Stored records
****************************************

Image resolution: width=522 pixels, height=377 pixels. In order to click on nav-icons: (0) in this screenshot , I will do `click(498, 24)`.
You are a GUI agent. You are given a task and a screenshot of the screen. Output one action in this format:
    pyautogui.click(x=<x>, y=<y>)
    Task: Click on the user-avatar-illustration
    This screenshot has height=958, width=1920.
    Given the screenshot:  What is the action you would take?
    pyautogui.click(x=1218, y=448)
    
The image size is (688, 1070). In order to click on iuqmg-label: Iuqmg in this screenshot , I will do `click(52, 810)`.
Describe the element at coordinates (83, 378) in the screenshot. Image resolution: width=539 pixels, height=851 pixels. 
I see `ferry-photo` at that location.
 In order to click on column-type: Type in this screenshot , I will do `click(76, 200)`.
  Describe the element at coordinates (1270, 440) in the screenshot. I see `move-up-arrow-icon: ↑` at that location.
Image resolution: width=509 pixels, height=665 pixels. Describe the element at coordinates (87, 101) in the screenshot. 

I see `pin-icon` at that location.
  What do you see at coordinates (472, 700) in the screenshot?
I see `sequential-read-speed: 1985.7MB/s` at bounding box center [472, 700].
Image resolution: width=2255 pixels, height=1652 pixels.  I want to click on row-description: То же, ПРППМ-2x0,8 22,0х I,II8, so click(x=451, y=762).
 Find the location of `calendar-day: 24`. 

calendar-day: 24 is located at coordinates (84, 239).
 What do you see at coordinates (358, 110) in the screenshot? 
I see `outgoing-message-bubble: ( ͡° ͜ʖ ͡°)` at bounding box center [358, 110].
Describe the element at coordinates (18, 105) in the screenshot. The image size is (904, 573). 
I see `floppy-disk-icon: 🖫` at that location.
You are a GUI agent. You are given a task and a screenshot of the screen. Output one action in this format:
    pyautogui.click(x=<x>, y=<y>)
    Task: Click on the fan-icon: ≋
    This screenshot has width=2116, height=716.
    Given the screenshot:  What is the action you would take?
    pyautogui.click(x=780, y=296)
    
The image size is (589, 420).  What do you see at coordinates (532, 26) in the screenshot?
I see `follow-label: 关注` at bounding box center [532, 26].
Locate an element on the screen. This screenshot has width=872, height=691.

****************************************

JOB:
Rewrite all of the lines above, putting "Screen size" wherever "Image resolution" appears and leaving everything else unchanged.

TASK RESULT:
Screen size: width=522 pixels, height=377 pixels. In order to click on nav-icons: (0) in this screenshot , I will do `click(498, 24)`.
You are a GUI agent. You are given a task and a screenshot of the screen. Output one action in this format:
    pyautogui.click(x=<x>, y=<y>)
    Task: Click on the user-avatar-illustration
    This screenshot has height=958, width=1920.
    Given the screenshot:  What is the action you would take?
    pyautogui.click(x=1218, y=448)
    
The image size is (688, 1070). In order to click on iuqmg-label: Iuqmg in this screenshot , I will do `click(52, 810)`.
Describe the element at coordinates (83, 378) in the screenshot. Screen size: width=539 pixels, height=851 pixels. 
I see `ferry-photo` at that location.
 In order to click on column-type: Type in this screenshot , I will do `click(76, 200)`.
  Describe the element at coordinates (1270, 440) in the screenshot. I see `move-up-arrow-icon: ↑` at that location.
Screen size: width=509 pixels, height=665 pixels. Describe the element at coordinates (87, 101) in the screenshot. 

I see `pin-icon` at that location.
  What do you see at coordinates (472, 700) in the screenshot?
I see `sequential-read-speed: 1985.7MB/s` at bounding box center [472, 700].
Screen size: width=2255 pixels, height=1652 pixels.  I want to click on row-description: То же, ПРППМ-2x0,8 22,0х I,II8, so click(x=451, y=762).
 Find the location of `calendar-day: 24`. 

calendar-day: 24 is located at coordinates (84, 239).
 What do you see at coordinates (358, 110) in the screenshot? 
I see `outgoing-message-bubble: ( ͡° ͜ʖ ͡°)` at bounding box center [358, 110].
Describe the element at coordinates (18, 105) in the screenshot. The image size is (904, 573). 
I see `floppy-disk-icon: 🖫` at that location.
You are a GUI agent. You are given a task and a screenshot of the screen. Output one action in this format:
    pyautogui.click(x=<x>, y=<y>)
    Task: Click on the fan-icon: ≋
    This screenshot has width=2116, height=716.
    Given the screenshot:  What is the action you would take?
    pyautogui.click(x=780, y=296)
    
The image size is (589, 420).  What do you see at coordinates (532, 26) in the screenshot?
I see `follow-label: 关注` at bounding box center [532, 26].
Locate an element on the screen. This screenshot has width=872, height=691.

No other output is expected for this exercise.